*Exercise passage*
━━━━━━━━━━
The news has prompted many women to abandon hormones. Sales of Preempro,
the brand used in the study, are down 40 percent, Wyeth says. Also,
632,000 fewer prescriptions for all estrogen-progestin brands were
filled the month after the study was announced than the 2.2 million
filled the month before the bad headlines, according to IMS Health,
a company that tracks drug sales.
Estrogen-only sales are down by 15 percent for the top brand, Premarin,
Wyeth said. For all estrogen brands, 426,000 fewer prescriptions
were filled in August than the 5.5 million filled in June, says
IMS Health. There are no good alternatives to estrogen for menopause
symptoms, said Dr. Lorraine Anne Fitzpatrick of the Mayo Clinic.
━━━━━━━━━━
*Activity list*
[1] Can you rewrite the paragraph beginning "The news has prompted many women" from the passage on hormone sales in fewer words, keeping its main facts?
[2] Copy from the passage on hormone sales the section that begins at the words "Estrogen-only sales are" and stops after "the Mayo Clinic.".
[3] What might come after the last sentence of the passage on hormone sales? Write the next part of that passage.
The data that comes next is from a different source.

*Supplied material*
━━━━━━━━━━
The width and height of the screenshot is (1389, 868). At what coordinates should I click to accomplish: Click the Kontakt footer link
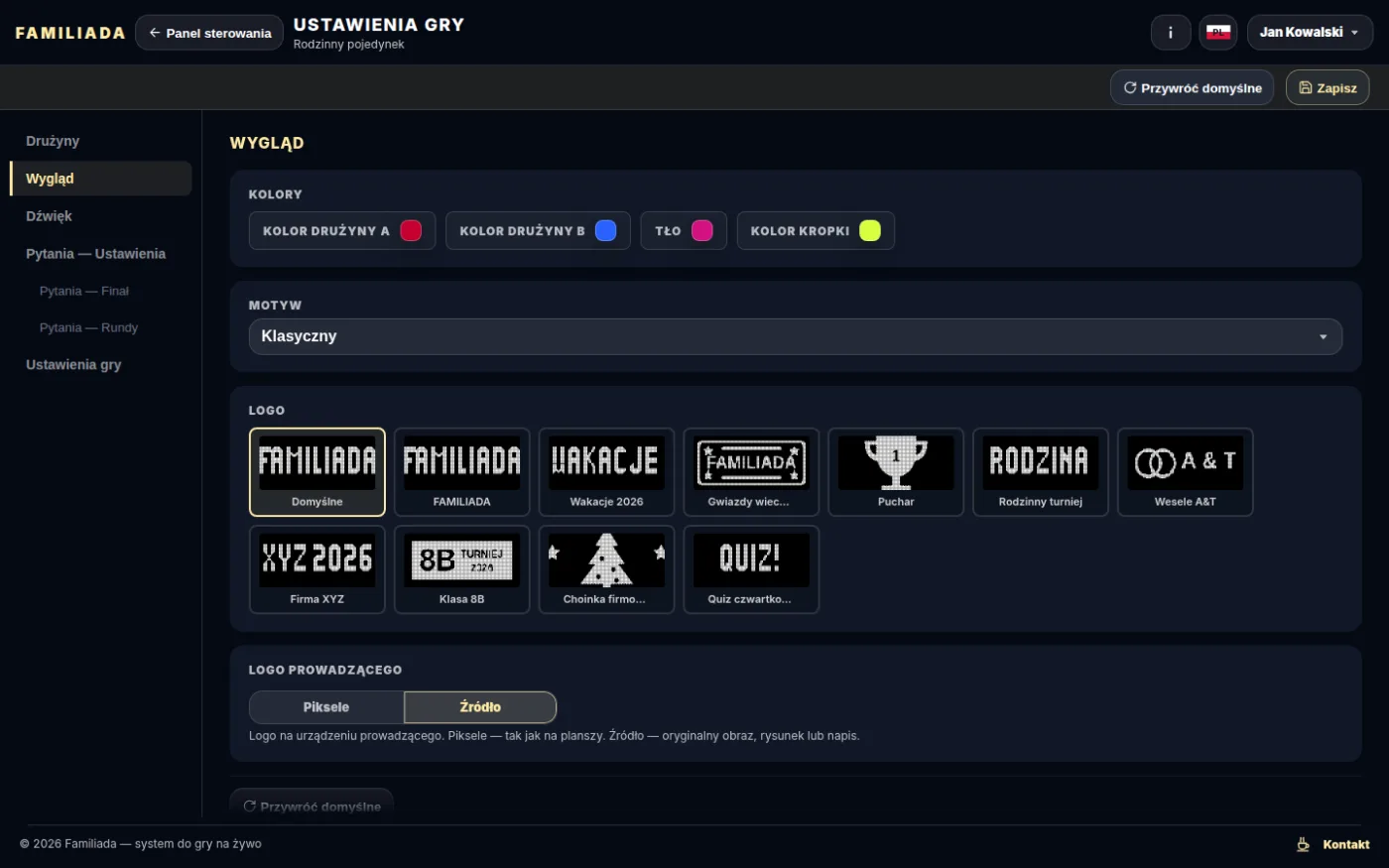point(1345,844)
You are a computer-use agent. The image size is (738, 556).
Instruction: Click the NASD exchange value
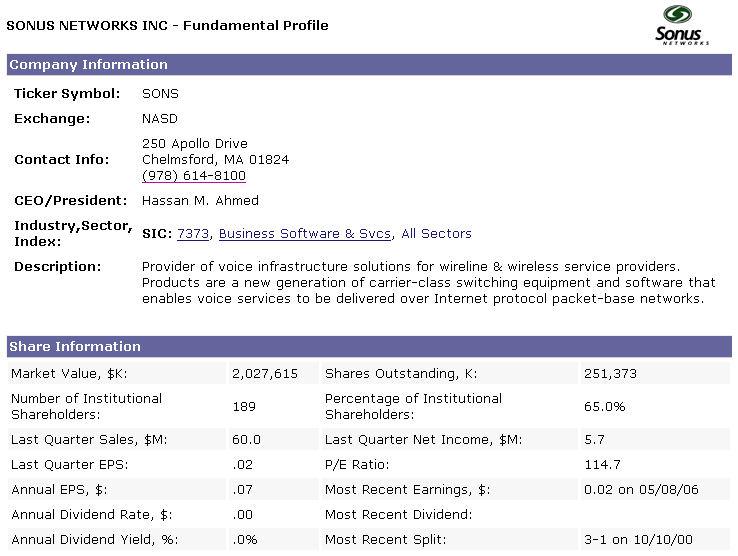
━━━━━━━━━━
*Outputs in order*
[1] Many women have stopped taking hormones since the news. Wyeth says sales of Preempro, the brand used in the study, are down 40 percent. According to IMS Health, which tracks drug sales, 632,000 fewer estrogen-progestin prescriptions were filled in the month after the study's announcement than the 2.2 million filled the month before.

[2]
Estrogen-only sales are down by 15 percent for the top brand, Premarin,
Wyeth said. For all estrogen brands, 426,000 fewer prescriptions
were filled in August than the 5.5 million filled in June, says
IMS Health. There are no good alternatives to estrogen for menopause
symptoms, said Dr. Lorraine Anne Fitzpatrick of the Mayo Clinic.

[3]
The most promising are antidepressants in the Prozac family, called
SSRIs, but they need more study and pose their own side effects,
The often-touted herbs soy and evening primrose have failed in menopause
studies. But for women who refuse any drugs, Fitzpatrick called
black cohosh promising, noting that the German government, which
regulates herbs more rigorously than other nations, has approved
its use for hot flashes.
NIH researchers are working to tease out of the Women's Health Initiative
data whether certain characteristics make women more prone to hormone
dangers and how the therapy affected their quality of life, points
that may ultimately help women decide whether to try it.